On a rappelé cet après-midi la proposition de Jean-Marc Ayrault de septembre 2009. Mais ce texte était beaucoup plus global : il tendait à la suppression du crédit revolving, à l'encadrement des crédits à la consommation et à la protection des consommateurs par l'action de groupe. Or, mes chers collègues de l'actuelle opposition, rappelez-vous que vous avez rejeté cette proposition ! M. Borloo, qui figure parmi les premiers signataires du présent texte, était alors, sauf erreur, ministre du Gouvernement qui s'y est opposé. Voilà qui contraste avec la démarche que, dans la nouvelle majorité, nous avons souhaité adopter : en séance, nous débattons des propositions de loi de l'opposition et, ce matin même, l'un de vos textes a été adopté avec notre accord.
Certes, la proposition de loi dont nous débattons aujourd'hui pose une bonne question. Toutefois, elle ne semble pas assez aboutie. En effet, elle nécessite un présupposé : celui des moyens, notamment des moyens humains, dédiés à la Banque de France, pour absorber une nouvelle activité – je veux bien sûr parler de la gestion du fichier positif.
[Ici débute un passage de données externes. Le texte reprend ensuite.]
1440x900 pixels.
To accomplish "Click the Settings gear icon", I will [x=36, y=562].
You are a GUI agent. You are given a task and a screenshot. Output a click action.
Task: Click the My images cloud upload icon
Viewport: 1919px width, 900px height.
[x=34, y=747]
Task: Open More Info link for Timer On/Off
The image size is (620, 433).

J'en profiterai pour évoquer un problème d'actualité. Le gouverneur de la Banque de France, M. Noyer, a décidé un vaste plan de réorganisation labellisé « projet de modernisation du réseau : construisons la banque de 2020 ». C'est le genre de titre qui annonce souvent de néfastes conséquences.
Ce plan doit conduire à la suppression de 2 500 postes et à une réorganisation des implantations territoriales, synonyme de fermetures de bureaux d'accueil et d'information, de caisses et de centres de traitement du surendettement. Pour les syndicats, opposés à ce plan, ce service public est en danger. Depuis vingt ans, les agents de la Banque de France traitent les dossiers de surendettement au plus près des territoires. Cette proximité évite souvent, par exemple, des centaines d'expulsions.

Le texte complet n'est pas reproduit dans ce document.